- What this task involves -
Reproduce the following records verbatim, line for line.

- Saved data entries -
## begin
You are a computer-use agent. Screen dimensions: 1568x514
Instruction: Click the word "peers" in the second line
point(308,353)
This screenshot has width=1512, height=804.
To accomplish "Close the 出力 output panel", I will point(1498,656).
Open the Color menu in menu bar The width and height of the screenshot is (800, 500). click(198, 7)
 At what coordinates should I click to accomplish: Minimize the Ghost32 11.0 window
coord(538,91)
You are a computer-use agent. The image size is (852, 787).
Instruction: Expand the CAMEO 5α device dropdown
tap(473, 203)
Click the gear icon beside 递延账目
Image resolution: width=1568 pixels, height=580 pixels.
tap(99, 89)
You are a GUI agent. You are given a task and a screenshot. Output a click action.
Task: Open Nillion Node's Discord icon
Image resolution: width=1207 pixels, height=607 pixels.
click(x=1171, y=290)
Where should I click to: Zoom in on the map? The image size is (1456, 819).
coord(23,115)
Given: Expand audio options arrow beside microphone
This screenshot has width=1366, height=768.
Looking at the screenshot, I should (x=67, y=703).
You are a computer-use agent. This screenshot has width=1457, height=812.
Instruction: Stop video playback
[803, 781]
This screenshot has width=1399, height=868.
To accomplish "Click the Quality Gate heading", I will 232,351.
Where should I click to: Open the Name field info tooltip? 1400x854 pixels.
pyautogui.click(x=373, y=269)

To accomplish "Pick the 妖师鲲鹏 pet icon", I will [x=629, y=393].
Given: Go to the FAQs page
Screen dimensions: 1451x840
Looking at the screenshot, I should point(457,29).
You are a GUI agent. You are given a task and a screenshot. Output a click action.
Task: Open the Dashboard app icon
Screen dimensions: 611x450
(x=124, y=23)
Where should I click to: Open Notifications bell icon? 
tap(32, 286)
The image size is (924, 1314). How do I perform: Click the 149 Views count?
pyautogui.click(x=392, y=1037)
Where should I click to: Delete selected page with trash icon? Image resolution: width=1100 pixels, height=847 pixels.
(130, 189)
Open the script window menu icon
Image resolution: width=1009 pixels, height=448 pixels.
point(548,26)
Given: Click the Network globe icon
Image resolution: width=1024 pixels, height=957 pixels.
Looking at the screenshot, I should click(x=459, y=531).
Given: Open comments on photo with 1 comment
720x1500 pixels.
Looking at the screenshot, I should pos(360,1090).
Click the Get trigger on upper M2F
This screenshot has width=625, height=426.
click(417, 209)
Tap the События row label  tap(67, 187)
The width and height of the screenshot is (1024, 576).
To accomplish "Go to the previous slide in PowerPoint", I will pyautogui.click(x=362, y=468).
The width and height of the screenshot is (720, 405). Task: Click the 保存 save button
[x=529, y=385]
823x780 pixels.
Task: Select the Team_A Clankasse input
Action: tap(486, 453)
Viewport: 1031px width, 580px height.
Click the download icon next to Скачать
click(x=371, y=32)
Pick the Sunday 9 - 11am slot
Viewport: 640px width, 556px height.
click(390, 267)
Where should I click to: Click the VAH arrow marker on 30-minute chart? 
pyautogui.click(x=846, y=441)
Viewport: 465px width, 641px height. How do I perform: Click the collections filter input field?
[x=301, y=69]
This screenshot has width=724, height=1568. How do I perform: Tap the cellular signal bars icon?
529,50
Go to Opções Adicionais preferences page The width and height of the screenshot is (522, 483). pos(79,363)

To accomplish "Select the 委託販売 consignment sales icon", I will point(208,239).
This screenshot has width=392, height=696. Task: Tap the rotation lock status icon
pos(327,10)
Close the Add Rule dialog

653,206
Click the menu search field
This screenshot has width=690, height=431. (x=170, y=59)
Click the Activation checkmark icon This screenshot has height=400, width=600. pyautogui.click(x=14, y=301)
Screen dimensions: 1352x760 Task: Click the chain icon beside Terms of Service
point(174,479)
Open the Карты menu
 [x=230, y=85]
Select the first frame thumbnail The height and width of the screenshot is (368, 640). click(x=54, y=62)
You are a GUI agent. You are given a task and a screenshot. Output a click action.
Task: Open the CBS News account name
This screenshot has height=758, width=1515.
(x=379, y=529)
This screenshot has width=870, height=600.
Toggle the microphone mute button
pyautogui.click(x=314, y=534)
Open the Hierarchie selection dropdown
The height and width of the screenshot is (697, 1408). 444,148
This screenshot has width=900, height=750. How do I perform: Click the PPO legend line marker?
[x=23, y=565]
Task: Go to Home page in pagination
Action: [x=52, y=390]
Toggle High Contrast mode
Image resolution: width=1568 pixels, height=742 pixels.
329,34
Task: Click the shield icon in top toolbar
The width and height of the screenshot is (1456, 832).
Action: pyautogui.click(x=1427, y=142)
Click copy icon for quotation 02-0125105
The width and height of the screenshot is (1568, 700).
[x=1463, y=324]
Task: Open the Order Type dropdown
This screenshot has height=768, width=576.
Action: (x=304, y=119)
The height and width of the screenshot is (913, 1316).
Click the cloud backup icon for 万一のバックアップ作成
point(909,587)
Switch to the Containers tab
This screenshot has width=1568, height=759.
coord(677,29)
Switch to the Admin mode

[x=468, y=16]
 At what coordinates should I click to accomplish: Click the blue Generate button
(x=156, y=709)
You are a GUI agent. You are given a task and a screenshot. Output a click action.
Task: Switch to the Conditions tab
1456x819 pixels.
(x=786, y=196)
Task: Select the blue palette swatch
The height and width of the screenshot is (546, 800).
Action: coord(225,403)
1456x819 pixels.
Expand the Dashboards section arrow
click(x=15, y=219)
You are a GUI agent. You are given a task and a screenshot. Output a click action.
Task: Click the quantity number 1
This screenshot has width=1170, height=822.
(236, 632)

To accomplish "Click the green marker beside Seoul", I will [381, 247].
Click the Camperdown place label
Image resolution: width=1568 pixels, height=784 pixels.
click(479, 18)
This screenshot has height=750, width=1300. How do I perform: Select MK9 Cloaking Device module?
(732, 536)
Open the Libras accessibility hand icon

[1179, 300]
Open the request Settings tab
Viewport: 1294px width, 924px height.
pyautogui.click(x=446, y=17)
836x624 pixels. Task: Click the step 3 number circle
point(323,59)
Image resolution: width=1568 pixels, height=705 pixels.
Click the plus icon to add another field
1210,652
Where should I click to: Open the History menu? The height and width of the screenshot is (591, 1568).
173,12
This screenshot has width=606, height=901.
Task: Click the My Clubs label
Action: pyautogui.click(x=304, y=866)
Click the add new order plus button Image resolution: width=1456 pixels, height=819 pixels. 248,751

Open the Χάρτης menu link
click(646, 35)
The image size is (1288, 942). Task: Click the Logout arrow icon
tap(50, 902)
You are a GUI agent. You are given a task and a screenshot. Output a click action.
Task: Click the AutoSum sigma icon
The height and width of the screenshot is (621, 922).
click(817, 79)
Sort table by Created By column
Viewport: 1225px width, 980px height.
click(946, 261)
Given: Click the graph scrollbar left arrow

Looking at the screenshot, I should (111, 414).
## end
- Task output -
You are a computer-use agent. Screen dimensions: 1568x514
Instruction: Click the word "peers" in the second line
point(308,353)
This screenshot has width=1512, height=804.
To accomplish "Close the 出力 output panel", I will point(1498,656).
Open the Color menu in menu bar The width and height of the screenshot is (800, 500). click(198, 7)
 At what coordinates should I click to accomplish: Minimize the Ghost32 11.0 window
coord(538,91)
You are a computer-use agent. The image size is (852, 787).
Instruction: Expand the CAMEO 5α device dropdown
tap(473, 203)
Click the gear icon beside 递延账目
Image resolution: width=1568 pixels, height=580 pixels.
tap(99, 89)
You are a GUI agent. You are given a task and a screenshot. Output a click action.
Task: Open Nillion Node's Discord icon
Image resolution: width=1207 pixels, height=607 pixels.
click(x=1171, y=290)
Where should I click to: Zoom in on the map? The image size is (1456, 819).
coord(23,115)
Given: Expand audio options arrow beside microphone
This screenshot has width=1366, height=768.
Looking at the screenshot, I should (x=67, y=703).
You are a computer-use agent. This screenshot has width=1457, height=812.
Instruction: Stop video playback
[803, 781]
This screenshot has width=1399, height=868.
To accomplish "Click the Quality Gate heading", I will 232,351.
Where should I click to: Open the Name field info tooltip? 1400x854 pixels.
pyautogui.click(x=373, y=269)

To accomplish "Pick the 妖师鲲鹏 pet icon", I will [x=629, y=393].
Given: Go to the FAQs page
Screen dimensions: 1451x840
Looking at the screenshot, I should point(457,29).
You are a GUI agent. You are given a task and a screenshot. Output a click action.
Task: Open the Dashboard app icon
Screen dimensions: 611x450
(x=124, y=23)
Where should I click to: Open Notifications bell icon? 
tap(32, 286)
The image size is (924, 1314). How do I perform: Click the 149 Views count?
pyautogui.click(x=392, y=1037)
Where should I click to: Delete selected page with trash icon? Image resolution: width=1100 pixels, height=847 pixels.
(130, 189)
Open the script window menu icon
Image resolution: width=1009 pixels, height=448 pixels.
point(548,26)
Given: Click the Network globe icon
Image resolution: width=1024 pixels, height=957 pixels.
Looking at the screenshot, I should click(x=459, y=531).
Given: Open comments on photo with 1 comment
720x1500 pixels.
Looking at the screenshot, I should pos(360,1090).
Click the Get trigger on upper M2F
This screenshot has width=625, height=426.
click(417, 209)
Tap the События row label  tap(67, 187)
The width and height of the screenshot is (1024, 576).
To accomplish "Go to the previous slide in PowerPoint", I will pyautogui.click(x=362, y=468).
The width and height of the screenshot is (720, 405). Task: Click the 保存 save button
[x=529, y=385]
823x780 pixels.
Task: Select the Team_A Clankasse input
Action: tap(486, 453)
Viewport: 1031px width, 580px height.
Click the download icon next to Скачать
click(x=371, y=32)
Pick the Sunday 9 - 11am slot
Viewport: 640px width, 556px height.
click(390, 267)
Where should I click to: Click the VAH arrow marker on 30-minute chart? 
pyautogui.click(x=846, y=441)
Viewport: 465px width, 641px height. How do I perform: Click the collections filter input field?
[x=301, y=69]
This screenshot has width=724, height=1568. How do I perform: Tap the cellular signal bars icon?
529,50
Go to Opções Adicionais preferences page The width and height of the screenshot is (522, 483). pos(79,363)

To accomplish "Select the 委託販売 consignment sales icon", I will point(208,239).
This screenshot has width=392, height=696. Task: Tap the rotation lock status icon
pos(327,10)
Close the Add Rule dialog

653,206
Click the menu search field
This screenshot has width=690, height=431. (x=170, y=59)
Click the Activation checkmark icon This screenshot has height=400, width=600. pyautogui.click(x=14, y=301)
Screen dimensions: 1352x760 Task: Click the chain icon beside Terms of Service
point(174,479)
Open the Карты menu
 [x=230, y=85]
Select the first frame thumbnail The height and width of the screenshot is (368, 640). click(x=54, y=62)
You are a GUI agent. You are given a task and a screenshot. Output a click action.
Task: Open the CBS News account name
This screenshot has height=758, width=1515.
(x=379, y=529)
This screenshot has width=870, height=600.
Toggle the microphone mute button
pyautogui.click(x=314, y=534)
Open the Hierarchie selection dropdown
The height and width of the screenshot is (697, 1408). 444,148
This screenshot has width=900, height=750. How do I perform: Click the PPO legend line marker?
[x=23, y=565]
Task: Go to Home page in pagination
Action: [x=52, y=390]
Toggle High Contrast mode
Image resolution: width=1568 pixels, height=742 pixels.
329,34
Task: Click the shield icon in top toolbar
The width and height of the screenshot is (1456, 832).
Action: pyautogui.click(x=1427, y=142)
Click copy icon for quotation 02-0125105
The width and height of the screenshot is (1568, 700).
[x=1463, y=324]
Task: Open the Order Type dropdown
This screenshot has height=768, width=576.
Action: (x=304, y=119)
The height and width of the screenshot is (913, 1316).
Click the cloud backup icon for 万一のバックアップ作成
point(909,587)
Switch to the Containers tab
This screenshot has width=1568, height=759.
coord(677,29)
Switch to the Admin mode

[x=468, y=16]
 At what coordinates should I click to accomplish: Click the blue Generate button
(x=156, y=709)
You are a GUI agent. You are given a task and a screenshot. Output a click action.
Task: Switch to the Conditions tab
1456x819 pixels.
(x=786, y=196)
Task: Select the blue palette swatch
The height and width of the screenshot is (546, 800).
Action: coord(225,403)
1456x819 pixels.
Expand the Dashboards section arrow
click(x=15, y=219)
You are a GUI agent. You are given a task and a screenshot. Output a click action.
Task: Click the quantity number 1
This screenshot has width=1170, height=822.
(236, 632)

To accomplish "Click the green marker beside Seoul", I will [381, 247].
Click the Camperdown place label
Image resolution: width=1568 pixels, height=784 pixels.
click(479, 18)
This screenshot has height=750, width=1300. How do I perform: Select MK9 Cloaking Device module?
(732, 536)
Open the Libras accessibility hand icon

[1179, 300]
Open the request Settings tab
Viewport: 1294px width, 924px height.
pyautogui.click(x=446, y=17)
836x624 pixels. Task: Click the step 3 number circle
point(323,59)
Image resolution: width=1568 pixels, height=705 pixels.
Click the plus icon to add another field
1210,652
Where should I click to: Open the History menu? The height and width of the screenshot is (591, 1568).
173,12
This screenshot has width=606, height=901.
Task: Click the My Clubs label
Action: pyautogui.click(x=304, y=866)
Click the add new order plus button Image resolution: width=1456 pixels, height=819 pixels. 248,751

Open the Χάρτης menu link
click(646, 35)
The image size is (1288, 942). Task: Click the Logout arrow icon
tap(50, 902)
You are a GUI agent. You are given a task and a screenshot. Output a click action.
Task: Click the AutoSum sigma icon
The height and width of the screenshot is (621, 922).
click(817, 79)
Sort table by Created By column
Viewport: 1225px width, 980px height.
click(946, 261)
Given: Click the graph scrollbar left arrow

Looking at the screenshot, I should (111, 414).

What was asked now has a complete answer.